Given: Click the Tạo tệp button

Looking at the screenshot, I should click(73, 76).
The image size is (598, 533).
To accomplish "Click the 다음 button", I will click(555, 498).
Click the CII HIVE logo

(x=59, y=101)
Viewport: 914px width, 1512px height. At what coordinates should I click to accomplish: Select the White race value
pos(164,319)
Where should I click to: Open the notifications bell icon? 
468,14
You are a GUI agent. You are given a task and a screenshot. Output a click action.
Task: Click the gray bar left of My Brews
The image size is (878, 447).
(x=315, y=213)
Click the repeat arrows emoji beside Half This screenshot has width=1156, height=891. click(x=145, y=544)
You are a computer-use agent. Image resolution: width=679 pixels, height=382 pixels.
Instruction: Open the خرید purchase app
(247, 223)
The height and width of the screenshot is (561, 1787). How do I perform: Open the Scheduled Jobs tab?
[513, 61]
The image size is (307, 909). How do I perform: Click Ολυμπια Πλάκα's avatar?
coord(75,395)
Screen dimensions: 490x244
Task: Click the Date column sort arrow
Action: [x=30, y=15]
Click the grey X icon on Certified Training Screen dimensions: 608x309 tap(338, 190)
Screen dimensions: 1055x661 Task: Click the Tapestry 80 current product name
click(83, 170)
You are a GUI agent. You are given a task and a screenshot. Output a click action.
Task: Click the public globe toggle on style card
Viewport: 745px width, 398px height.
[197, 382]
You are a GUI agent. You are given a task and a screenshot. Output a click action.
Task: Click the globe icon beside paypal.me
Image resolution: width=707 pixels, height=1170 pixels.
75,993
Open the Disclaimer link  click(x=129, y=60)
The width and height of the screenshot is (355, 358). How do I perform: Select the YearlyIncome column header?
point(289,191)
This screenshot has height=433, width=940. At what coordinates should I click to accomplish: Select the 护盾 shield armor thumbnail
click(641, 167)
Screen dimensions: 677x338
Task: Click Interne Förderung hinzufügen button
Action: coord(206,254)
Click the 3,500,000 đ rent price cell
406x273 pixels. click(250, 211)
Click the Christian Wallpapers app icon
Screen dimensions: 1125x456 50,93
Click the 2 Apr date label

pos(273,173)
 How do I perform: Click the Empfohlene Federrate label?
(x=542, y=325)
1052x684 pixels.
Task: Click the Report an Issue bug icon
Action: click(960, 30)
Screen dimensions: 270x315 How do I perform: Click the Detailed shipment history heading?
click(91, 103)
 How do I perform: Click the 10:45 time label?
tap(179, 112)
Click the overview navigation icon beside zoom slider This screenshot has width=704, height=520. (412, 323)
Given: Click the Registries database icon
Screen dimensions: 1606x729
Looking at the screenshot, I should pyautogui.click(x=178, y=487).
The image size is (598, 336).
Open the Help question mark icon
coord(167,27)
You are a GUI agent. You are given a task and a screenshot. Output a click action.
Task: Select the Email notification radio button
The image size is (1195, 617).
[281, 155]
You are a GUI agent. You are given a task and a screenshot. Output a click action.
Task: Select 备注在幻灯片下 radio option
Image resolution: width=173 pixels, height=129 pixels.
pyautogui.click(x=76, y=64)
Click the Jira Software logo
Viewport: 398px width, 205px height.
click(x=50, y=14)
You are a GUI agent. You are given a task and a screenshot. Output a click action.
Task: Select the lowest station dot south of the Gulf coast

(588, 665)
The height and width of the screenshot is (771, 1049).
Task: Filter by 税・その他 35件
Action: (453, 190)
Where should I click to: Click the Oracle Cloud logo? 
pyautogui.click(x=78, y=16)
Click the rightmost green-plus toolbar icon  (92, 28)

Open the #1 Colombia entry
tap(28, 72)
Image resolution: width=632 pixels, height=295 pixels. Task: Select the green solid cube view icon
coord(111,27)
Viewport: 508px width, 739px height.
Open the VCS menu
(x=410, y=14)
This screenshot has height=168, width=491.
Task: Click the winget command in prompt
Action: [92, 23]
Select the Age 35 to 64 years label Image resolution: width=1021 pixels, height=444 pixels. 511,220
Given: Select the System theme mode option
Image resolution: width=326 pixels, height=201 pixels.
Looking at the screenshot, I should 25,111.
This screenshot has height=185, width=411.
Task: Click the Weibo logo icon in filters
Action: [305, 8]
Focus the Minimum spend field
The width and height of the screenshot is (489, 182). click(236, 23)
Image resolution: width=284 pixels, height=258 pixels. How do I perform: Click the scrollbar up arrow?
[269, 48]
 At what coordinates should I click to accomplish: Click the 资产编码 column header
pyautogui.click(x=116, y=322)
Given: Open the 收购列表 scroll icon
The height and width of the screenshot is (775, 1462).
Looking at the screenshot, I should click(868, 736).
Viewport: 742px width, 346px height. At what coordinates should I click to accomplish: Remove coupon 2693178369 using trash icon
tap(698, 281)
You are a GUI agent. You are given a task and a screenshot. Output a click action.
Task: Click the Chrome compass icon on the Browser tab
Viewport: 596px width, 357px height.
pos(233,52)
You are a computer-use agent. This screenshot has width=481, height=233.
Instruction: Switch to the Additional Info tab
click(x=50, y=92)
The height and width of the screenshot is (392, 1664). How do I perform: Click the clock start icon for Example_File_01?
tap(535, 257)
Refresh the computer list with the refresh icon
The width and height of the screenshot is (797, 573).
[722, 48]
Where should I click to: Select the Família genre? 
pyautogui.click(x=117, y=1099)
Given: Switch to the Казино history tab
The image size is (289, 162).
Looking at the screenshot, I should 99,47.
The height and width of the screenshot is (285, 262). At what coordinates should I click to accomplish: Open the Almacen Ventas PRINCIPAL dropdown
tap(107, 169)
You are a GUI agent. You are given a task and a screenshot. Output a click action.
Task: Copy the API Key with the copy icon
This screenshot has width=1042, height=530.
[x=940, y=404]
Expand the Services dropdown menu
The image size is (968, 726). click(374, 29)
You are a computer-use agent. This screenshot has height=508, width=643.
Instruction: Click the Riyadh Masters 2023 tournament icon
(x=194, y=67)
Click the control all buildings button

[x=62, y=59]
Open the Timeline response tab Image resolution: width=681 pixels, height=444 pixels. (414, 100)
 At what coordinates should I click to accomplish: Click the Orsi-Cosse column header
- - - - - - -
Scan the entries and show every line in which the word "globe" is found.

TASK OUTPUT >>
Task: Click the public globe toggle on style card
Task: Click the globe icon beside paypal.me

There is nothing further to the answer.